この空の下
新しい命

過去

秋。
私は大きなお腹を抱えて優子先輩の病院にやって来た。

「あら羽蘭。随分大きくなったわね」
「お陰様で」

「ちゃんと腹帯してるの?」
体格の割に大きくなってしまったお腹に手を当てる優子先輩。

「してますよ。ちゃんとウォーキングもしてるし、体重だって理想的です」
「その割には大きなお腹ね」

フン。
すみませんね。

妊娠7ヶ月を超えた頃から、順調に出てきたお腹。
検診でも不思議そうに見られ続けた。

「おかしいですよね。仕事だって一切セーブしてないし、運動不足でもないのに」
「本当ね」
半分笑いながら、隆哉と優子先輩の会話が続く。


「ハイハイ。妊婦をからかわない。問題は腹囲ではなくてお腹の赤ちゃんのサイズだから」
助け船を出してくれるのは悠平先輩。

「そうですよね。
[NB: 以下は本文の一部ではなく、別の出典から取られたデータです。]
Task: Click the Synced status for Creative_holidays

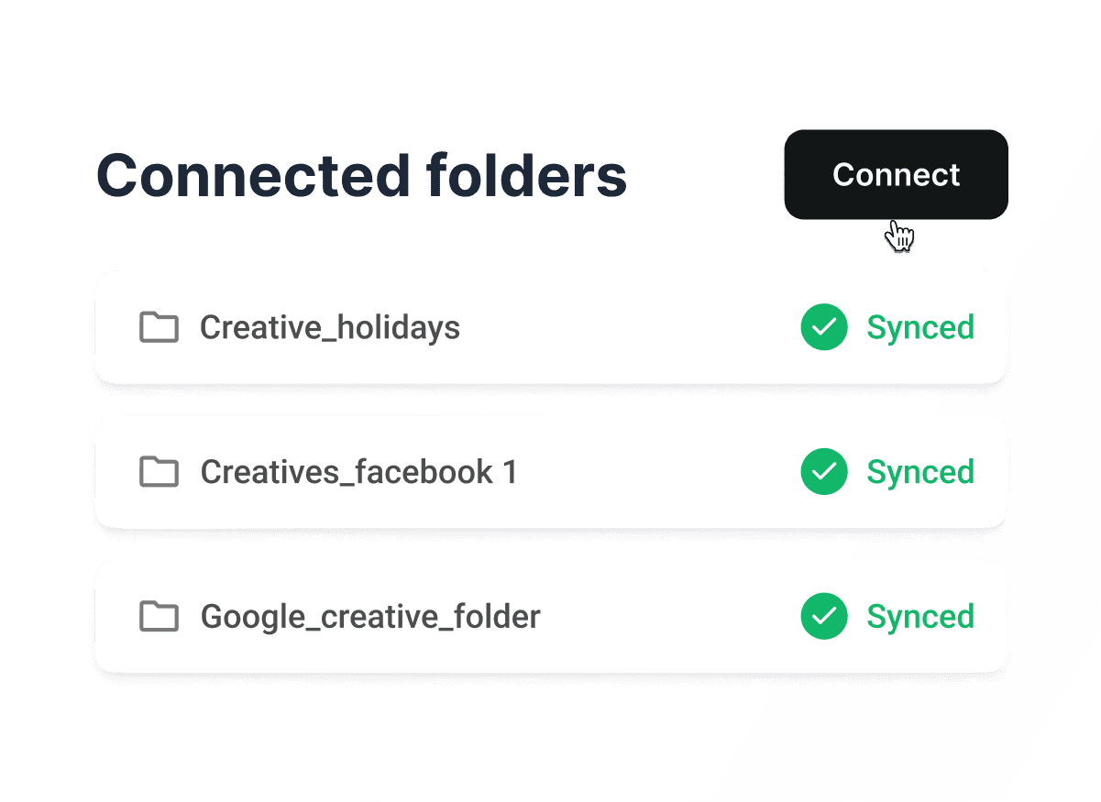Action: click(920, 327)
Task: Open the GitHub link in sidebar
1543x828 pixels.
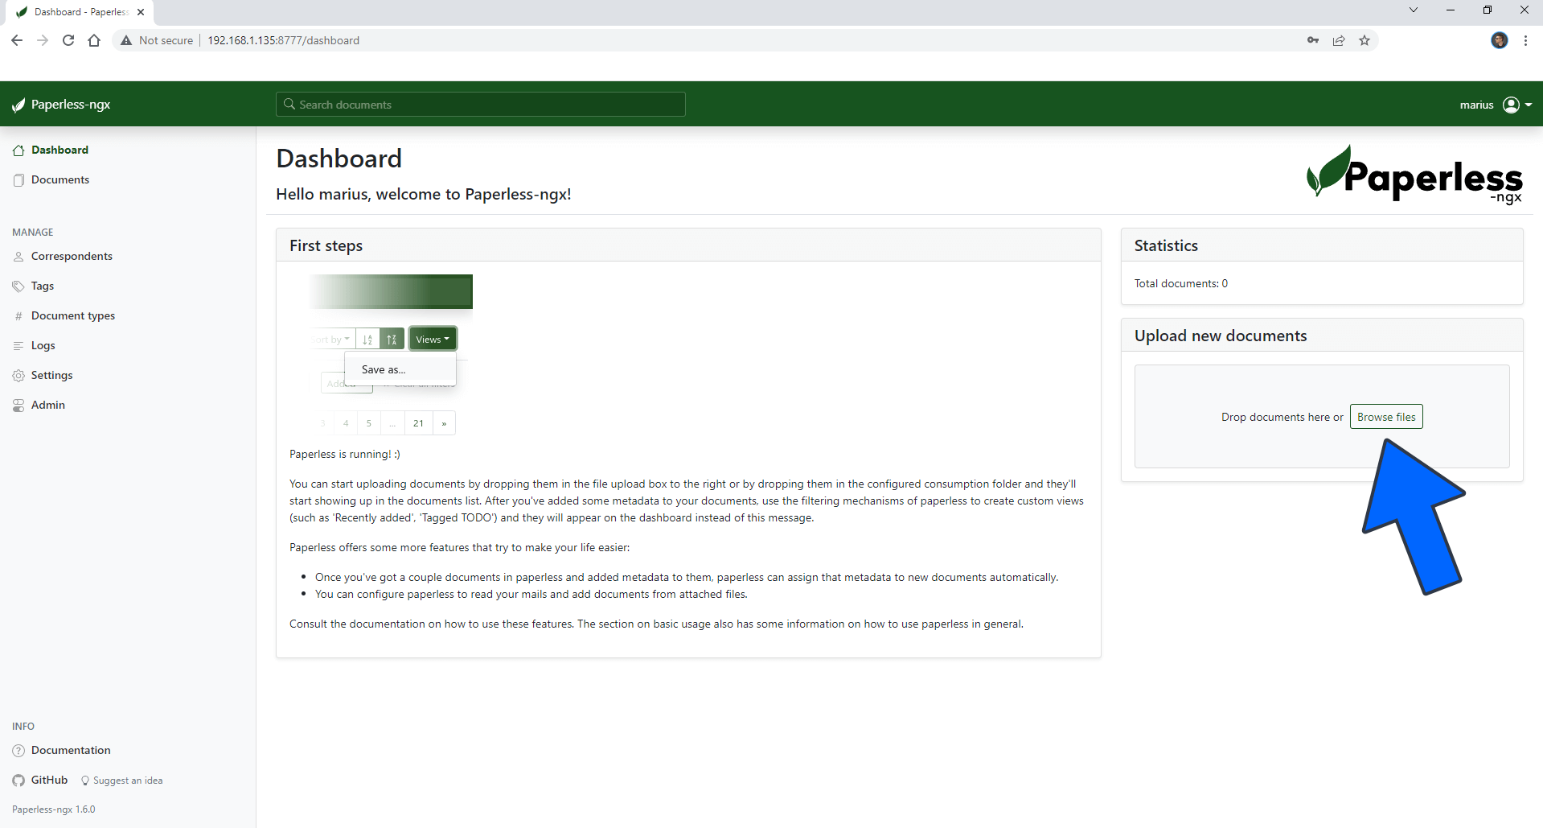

失礼なパパとおばちゃんね」
言いながら、お腹をさする。

「おばちゃんって誰の事よっ」
優子先輩の声が大きくなった。


「ちょっと、病院で大きな声出さない」
ええ?
突然声が掛かり驚いて振り返った。

「桜子先生」

次の瞬間、優子先輩が駆け出した。

「どうしたんですか?妊娠ですか?」

ぷーっ。
私が吹き出してしまった。

呆れたように優子先輩を見て、私に頭を下げる女性。

どうも。
私も会釈した。

綺麗というよりかわいい人。
いくつだろう、40歳位かな?

「こんにちは」

続けて入ってきたもう1人の女性。
今度は凄い美人さん。
年は・・・40代中盤いや、年齢不詳な感じ。

「こんにちは桜井さん」
優子先輩が挨拶すると、

「麗子がお世話になります。これ、お店で出してるケーキとプリンなんです。よかったら召し上がってください」

大きめの袋を差し出す女性。
ニコニコと笑いながら、2人の女性は入院病棟へと消えていった。